O fato é que o homem foi feito para o trabalho – “O Senhor Deus tomou o homem e o colocou no jardim do Éden, para cultivar o solo e o guardar.” Gênesis 2, 15. É, pois, uma exigência da sua natureza trabalhar para cultivar as potências, prover às necessidades do corpo e alma, e tender assim para o seu fim. A lei do trabalho precede, pois, a culpa original.

Quando chega a omitir os deveres religiosos necessários à própria salvação, há falta grave, e também quando falta em seus deveres de estado.

Além das faltas positivas em que nos faz cair a ociosidade, só o fato de não cumprirmos os nossos deveres importantes é causa suficiente de reprovação. Fomos criados para servir

a Deus e cumprir os nossos deveres de estado, somos operários enviados por Deus para trabalhar na sua vinha. Ora o Senhor não exige somente aos obreiros que se abstenham de fazer mal; quer que trabalhem.

“Toda árvore que não produzir bons frutos será cortada e lançada ao fogo.” São Mateus, 3, 10b

 

Avareza

É o amor desordenado dos bens da terra.
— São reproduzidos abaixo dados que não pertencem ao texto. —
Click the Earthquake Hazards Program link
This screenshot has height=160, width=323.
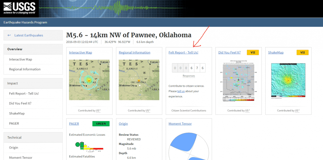25,22
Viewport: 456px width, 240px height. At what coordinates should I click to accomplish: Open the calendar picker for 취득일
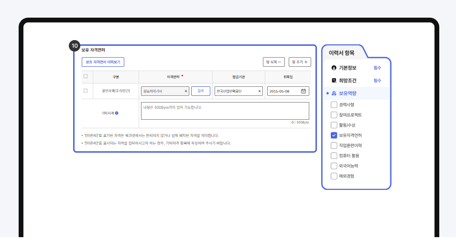304,91
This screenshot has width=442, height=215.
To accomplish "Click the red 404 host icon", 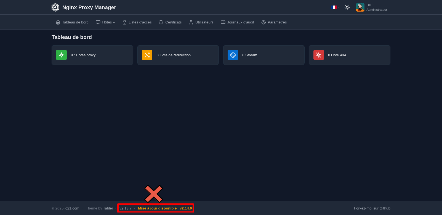I will click(318, 55).
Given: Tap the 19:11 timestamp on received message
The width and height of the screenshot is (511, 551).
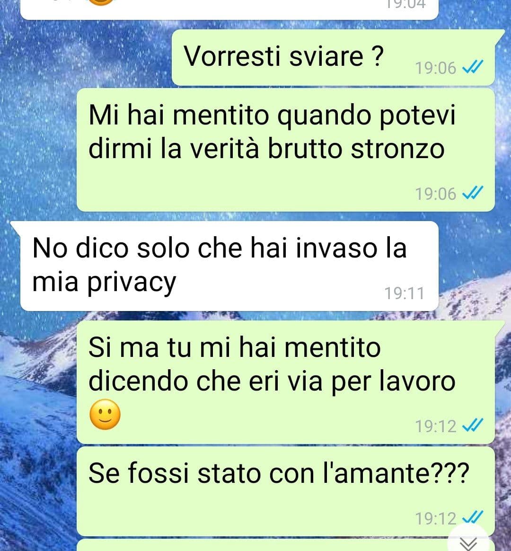Looking at the screenshot, I should tap(405, 293).
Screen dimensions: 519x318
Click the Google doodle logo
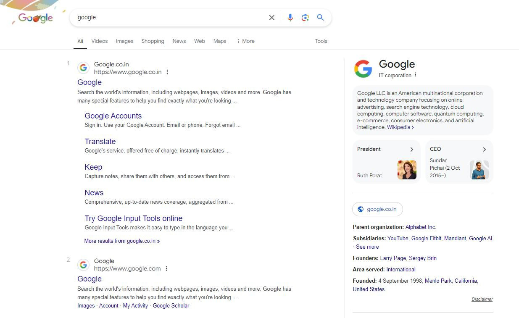click(x=36, y=18)
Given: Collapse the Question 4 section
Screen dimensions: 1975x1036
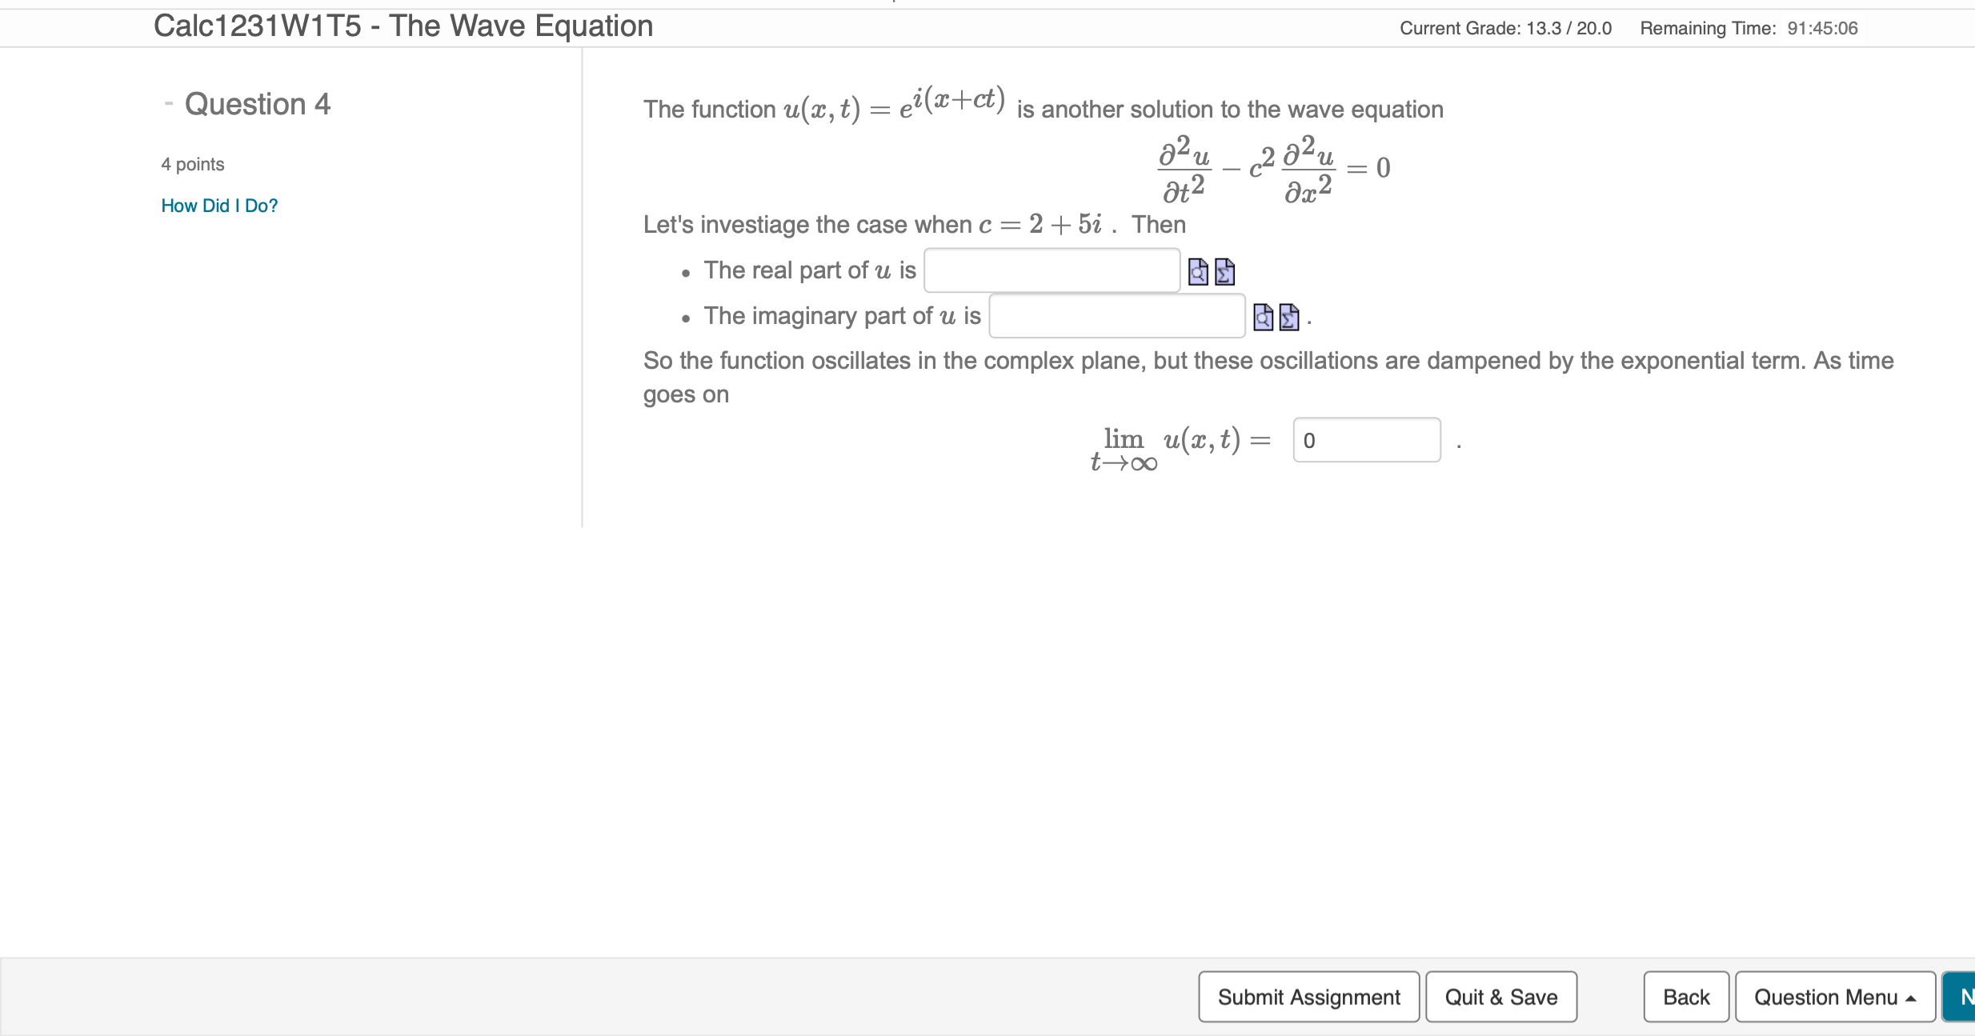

O avarento tem desejo nas riquezas como fim, e não como meio.

Na idade madura ou na velhice é que ela se manifesta; então é que se desenvolve o temor de vir a passar míngua fundado por vezes no receio das doenças ou dos acidentes que podem produzir a impotência ou a incapacidade de trabalhar.

A avareza é um sinal de desconfiança de Deus, que prometeu velar sobre nós com paternal solicitude, não nos deixando jamais passar falta do necessário, contanto que tenhamos confiança nEle. Convida-nos a olhar para as aves do céu, que não trabalham nem fiam, não certamente para nos incitar à preguiça, senão para acalmar as nossas preocupações e nos estimular à confiança em nosso Pai celestial.
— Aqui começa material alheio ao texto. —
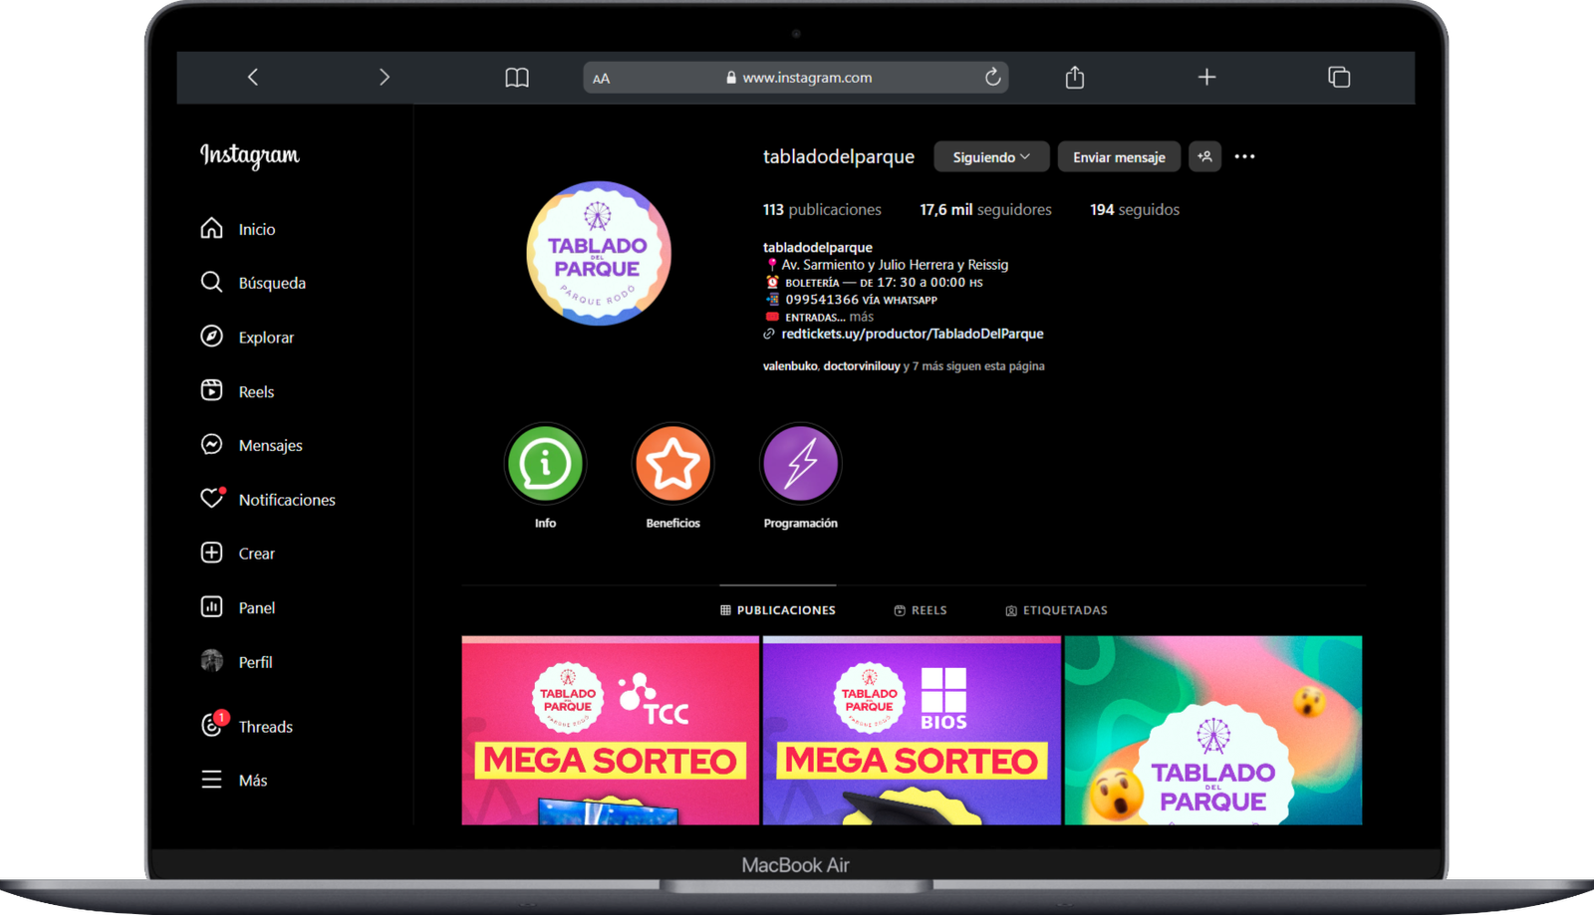Expand the Siguiendo dropdown button
The width and height of the screenshot is (1594, 915).
tap(990, 157)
É paixão que tende a suplantar a Deus em nosso coração: este coração, que é templo de Deus, é invadido por toda a sorte de desejos inflamados das coisas da terra, de inquietações, de preocupações absorventes.

O melhor remédio é a convicção profunda, fundada na razão e na fé, que as riquezas não são fim, senão meios que nos dá a Providência, para acudirmos às nossas necessidades e às de nossos irmãos.

«Não queirais entesourar para vós tesouros na terra, onde a ferrugem e a traça os destroem e os ladrões os desenterram e furtam. Entesourai antes para vós tesouros no céu, onde nem a ferrugem nem a traça os destroem e onde os ladrões não os desenterram, nem furtam» (Mt. VI, 19-20)

Para melhor desapegar o coração, não há meio mais eficaz que depositar os seus bens no banco do céu, consagrando uma parte generosa aos pobres e às boas obras.

«Buscai primeiro o reino de Deus e a sua justiça, e tudo isto vos será dado por acréscimo» Mt. 33

Os perfeitos vão mais longe: vendem tudo, para darem aos pobres, ou para o porem em comum, entrando numa congregação. Pode também algum, sem abdicar o domínio, despojar-se dos rendimentos, não fazendo uso deles senão conforme o parecer dum prudente diretor. Desse modo, sem sairmos do estado em que a Providência nos colocou, podemos praticar o desprendimento de espírito e do coração.